Some malware strains are built with robust protections in order to avoid detection. Zloader goes a step further and actually disables Microsoft Defender AV (formerly known as Windows Defender). That’s significant because according to stats provided by Microsoft Defender AV is preinstalled on more than a billion PCs running Windows 10.
The hackers behind the campaign have changed their delivery vector. Former campaigns conducted by the group that controls Zloader relied on spam and phishing emails. The most recent campaign with the variant that disables Microsoft Defender AV is delivered via TeamViewer Google ads that redirect potential victims to fake download sites.
Antonio Pirozzi and Antonio Cocomazzi are researchers from SentinelLabs.

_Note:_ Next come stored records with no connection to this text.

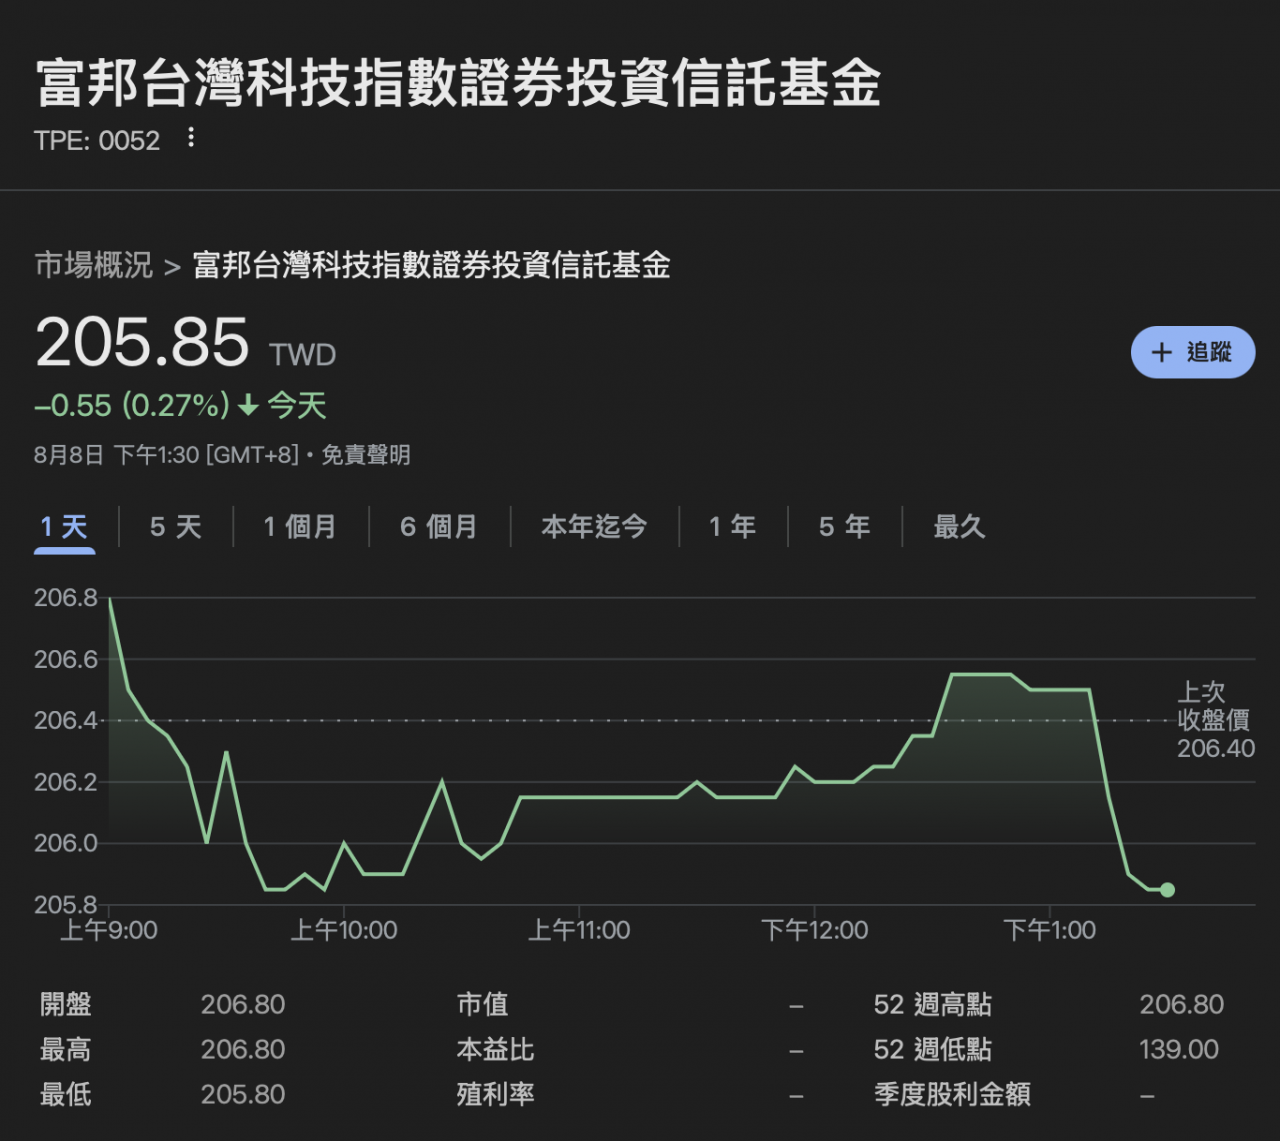This screenshot has width=1280, height=1141.
Task: Show the 6 個月 chart range
Action: 439,527
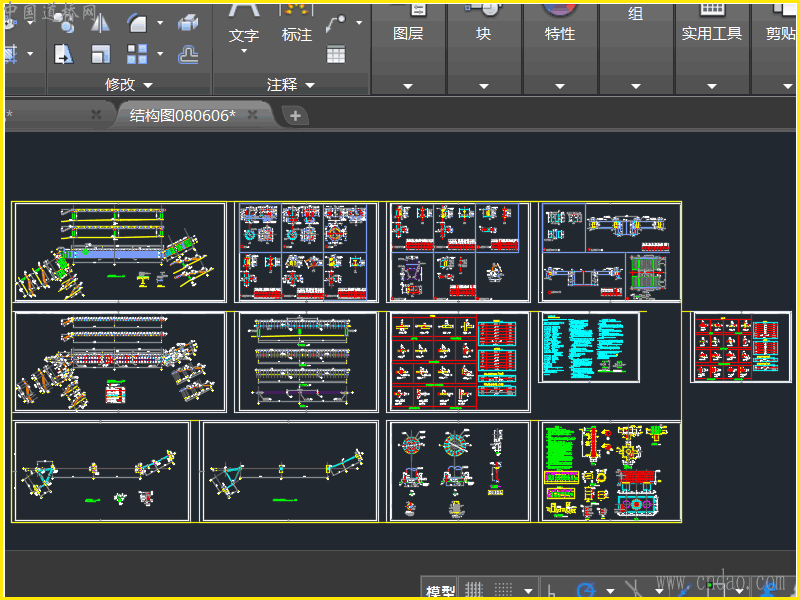Toggle snap mode in the status bar
This screenshot has height=600, width=800.
tap(503, 589)
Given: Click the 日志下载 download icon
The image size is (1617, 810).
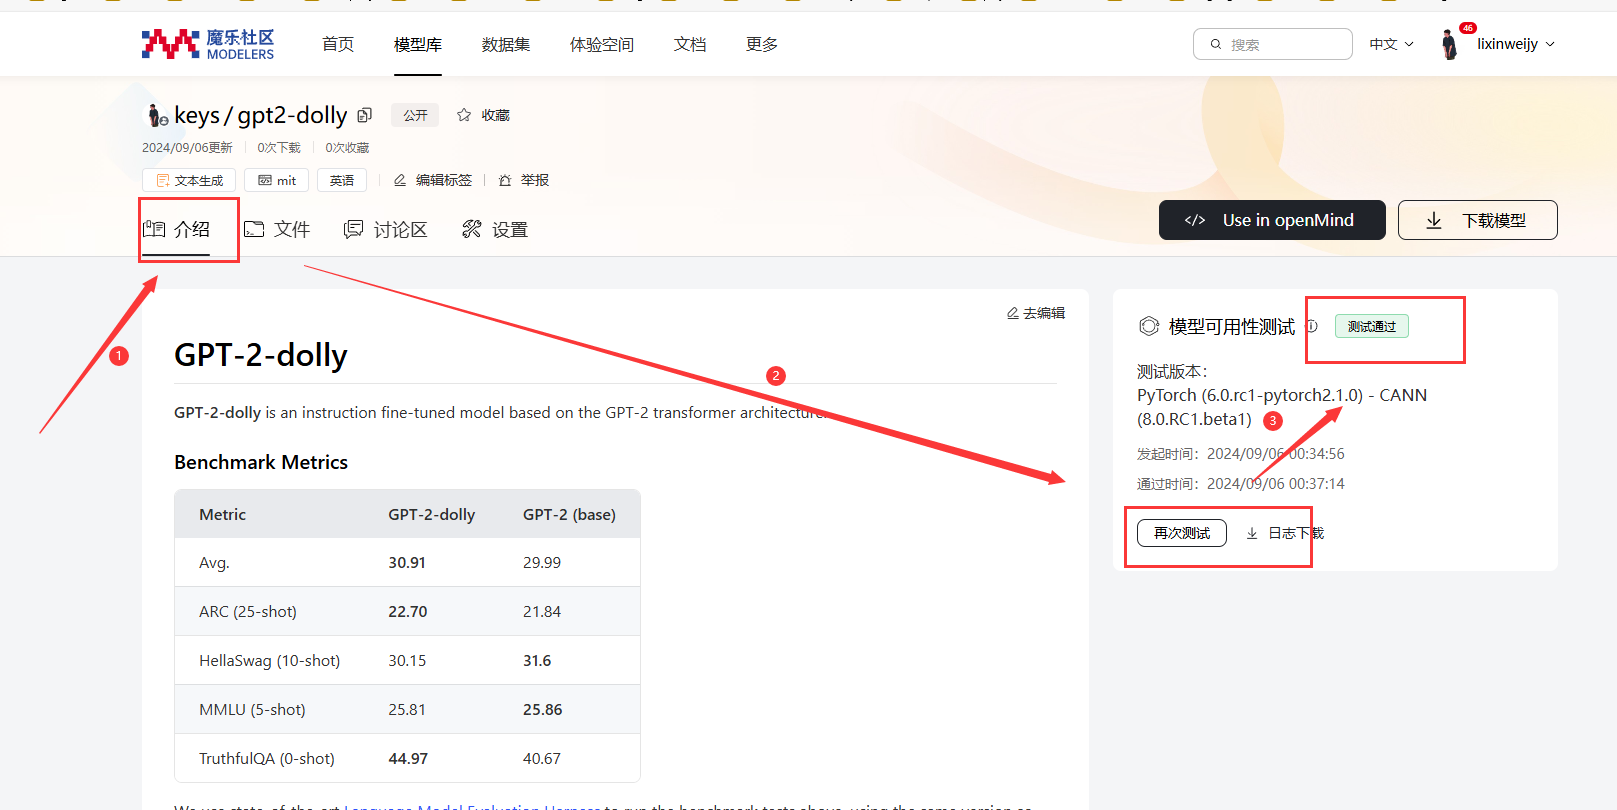Looking at the screenshot, I should 1252,533.
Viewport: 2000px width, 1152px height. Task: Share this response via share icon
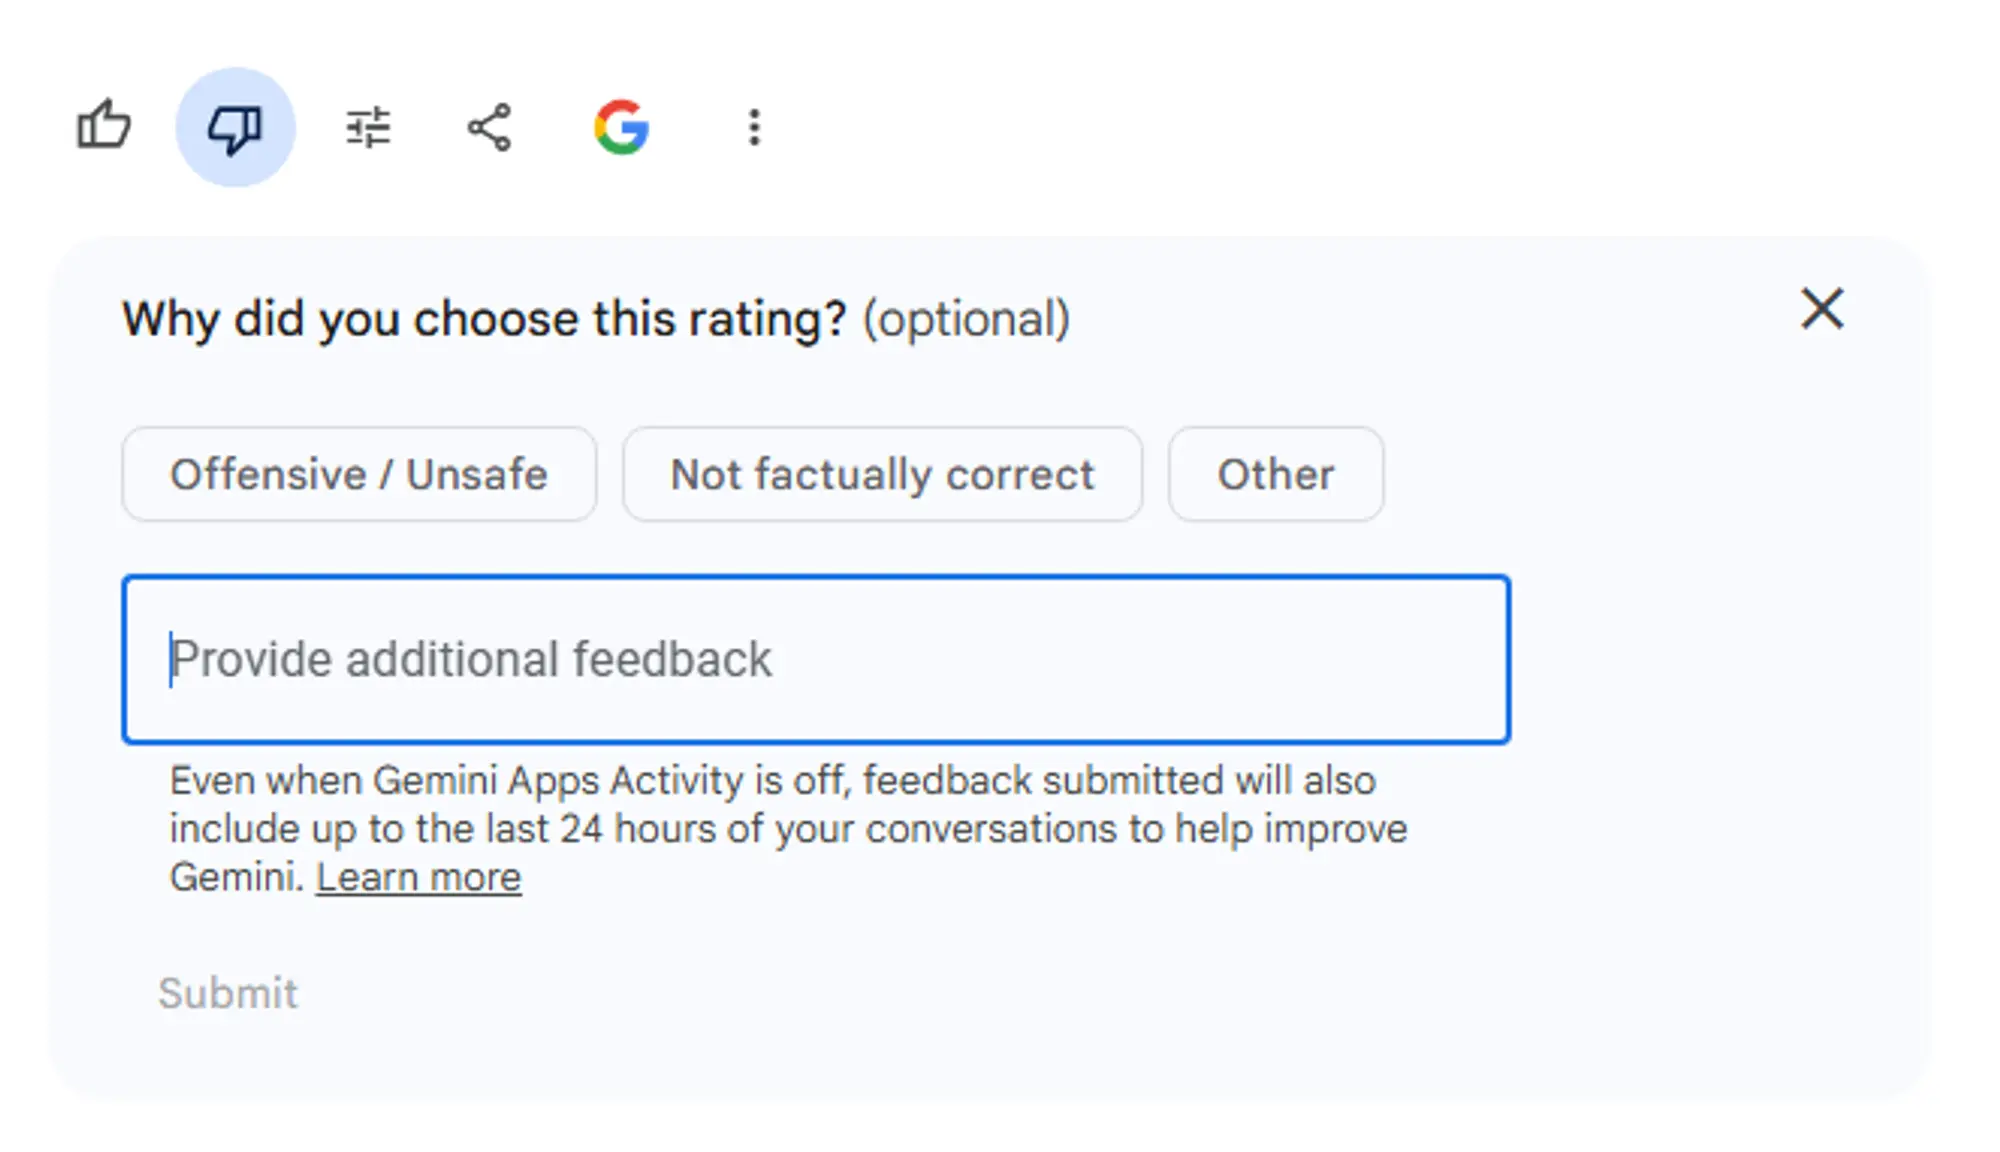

They had this to say about the most recent campaign:
“The attack chain analyzed in this research shows how the complexity of the attack has grown in order to reach a higher level of stealthiness.
The first stage dropper has been changed from the classic malicious document to a stealthy, signed MSI payload. It uses backdoored binaries and a series of LOLBAS to impair defenses and proxy the execution of their payloads.”
If you’re not familiar with the name Zloader you should know that this malware strain also goes by the names DELoader and Terdot. It was originally built as a banking Trojan way back in 2015 and has been kept up to date. As with many other strains it is based on the Zeus v2 Trojan whose source code was leaked online more than a decade ago.
Zloader has been used in attacks on financial institutions all over the world but a significant number of their attacks have been focused on the US, Australia and Brazil.
Originally it was used to pilfer a wide range of financial data for resale. More recently it has been modified to deliver ransomware payloads such as Egregor and Ryuk. This adds a new and devastating dimension to the attack.
If your business is in any way connected to the financial industry keep a watchful eye on Zloader. It represents a significant risk.